━━ Supplied material ━━

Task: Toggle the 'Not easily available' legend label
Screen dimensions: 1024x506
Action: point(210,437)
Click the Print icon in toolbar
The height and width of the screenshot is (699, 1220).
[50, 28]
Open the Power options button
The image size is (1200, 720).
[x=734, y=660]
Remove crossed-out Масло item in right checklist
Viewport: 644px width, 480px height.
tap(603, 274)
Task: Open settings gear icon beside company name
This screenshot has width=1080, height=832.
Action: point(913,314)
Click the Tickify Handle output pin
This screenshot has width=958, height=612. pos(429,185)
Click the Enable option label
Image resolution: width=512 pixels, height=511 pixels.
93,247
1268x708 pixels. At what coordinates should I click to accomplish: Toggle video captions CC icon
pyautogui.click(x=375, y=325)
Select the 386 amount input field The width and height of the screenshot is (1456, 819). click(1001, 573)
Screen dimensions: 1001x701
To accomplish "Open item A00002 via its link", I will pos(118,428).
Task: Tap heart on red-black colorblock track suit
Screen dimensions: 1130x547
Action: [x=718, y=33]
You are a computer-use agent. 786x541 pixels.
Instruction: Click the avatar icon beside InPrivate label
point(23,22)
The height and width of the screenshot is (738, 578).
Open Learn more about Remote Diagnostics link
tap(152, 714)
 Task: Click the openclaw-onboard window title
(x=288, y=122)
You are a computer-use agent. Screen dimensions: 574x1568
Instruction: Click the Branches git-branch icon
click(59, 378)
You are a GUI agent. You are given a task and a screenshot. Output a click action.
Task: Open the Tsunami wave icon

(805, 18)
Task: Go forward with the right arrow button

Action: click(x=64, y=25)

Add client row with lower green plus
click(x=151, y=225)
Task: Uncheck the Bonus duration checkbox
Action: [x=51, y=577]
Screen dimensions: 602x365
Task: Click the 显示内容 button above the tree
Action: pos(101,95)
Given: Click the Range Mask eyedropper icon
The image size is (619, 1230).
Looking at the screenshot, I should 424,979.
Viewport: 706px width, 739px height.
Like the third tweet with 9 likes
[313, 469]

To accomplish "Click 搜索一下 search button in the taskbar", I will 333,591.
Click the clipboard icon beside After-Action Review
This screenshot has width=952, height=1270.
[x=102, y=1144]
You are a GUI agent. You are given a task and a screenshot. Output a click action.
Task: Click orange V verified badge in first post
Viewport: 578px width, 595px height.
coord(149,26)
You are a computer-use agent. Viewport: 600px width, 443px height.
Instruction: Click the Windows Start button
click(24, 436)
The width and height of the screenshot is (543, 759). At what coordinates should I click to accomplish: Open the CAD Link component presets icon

━━━

Your response should be an exact copy of all the records.

Task: Toggle the 'Not easily available' legend label
Screen dimensions: 1024x506
Action: point(210,437)
Click the Print icon in toolbar
The height and width of the screenshot is (699, 1220).
[50, 28]
Open the Power options button
The image size is (1200, 720).
[x=734, y=660]
Remove crossed-out Масло item in right checklist
Viewport: 644px width, 480px height.
tap(603, 274)
Task: Open settings gear icon beside company name
This screenshot has width=1080, height=832.
Action: point(913,314)
Click the Tickify Handle output pin
This screenshot has width=958, height=612. pos(429,185)
Click the Enable option label
Image resolution: width=512 pixels, height=511 pixels.
93,247
1268x708 pixels. At what coordinates should I click to accomplish: Toggle video captions CC icon
pyautogui.click(x=375, y=325)
Select the 386 amount input field The width and height of the screenshot is (1456, 819). click(1001, 573)
Screen dimensions: 1001x701
To accomplish "Open item A00002 via its link", I will pos(118,428).
Task: Tap heart on red-black colorblock track suit
Screen dimensions: 1130x547
Action: [x=718, y=33]
You are a computer-use agent. 786x541 pixels.
Instruction: Click the avatar icon beside InPrivate label
point(23,22)
The height and width of the screenshot is (738, 578).
Open Learn more about Remote Diagnostics link
tap(152, 714)
 Task: Click the openclaw-onboard window title
(x=288, y=122)
You are a computer-use agent. Screen dimensions: 574x1568
Instruction: Click the Branches git-branch icon
click(59, 378)
You are a GUI agent. You are given a task and a screenshot. Output a click action.
Task: Open the Tsunami wave icon

(805, 18)
Task: Go forward with the right arrow button

Action: click(x=64, y=25)

Add client row with lower green plus
click(x=151, y=225)
Task: Uncheck the Bonus duration checkbox
Action: [x=51, y=577]
Screen dimensions: 602x365
Task: Click the 显示内容 button above the tree
Action: pos(101,95)
Given: Click the Range Mask eyedropper icon
The image size is (619, 1230).
Looking at the screenshot, I should 424,979.
Viewport: 706px width, 739px height.
Like the third tweet with 9 likes
[313, 469]

To accomplish "Click 搜索一下 search button in the taskbar", I will 333,591.
Click the clipboard icon beside After-Action Review
This screenshot has width=952, height=1270.
[x=102, y=1144]
You are a GUI agent. You are given a task and a screenshot. Output a click action.
Task: Click orange V verified badge in first post
Viewport: 578px width, 595px height.
coord(149,26)
You are a computer-use agent. Viewport: 600px width, 443px height.
Instruction: Click the Windows Start button
click(24, 436)
The width and height of the screenshot is (543, 759). At what coordinates should I click to accomplish: Open the CAD Link component presets icon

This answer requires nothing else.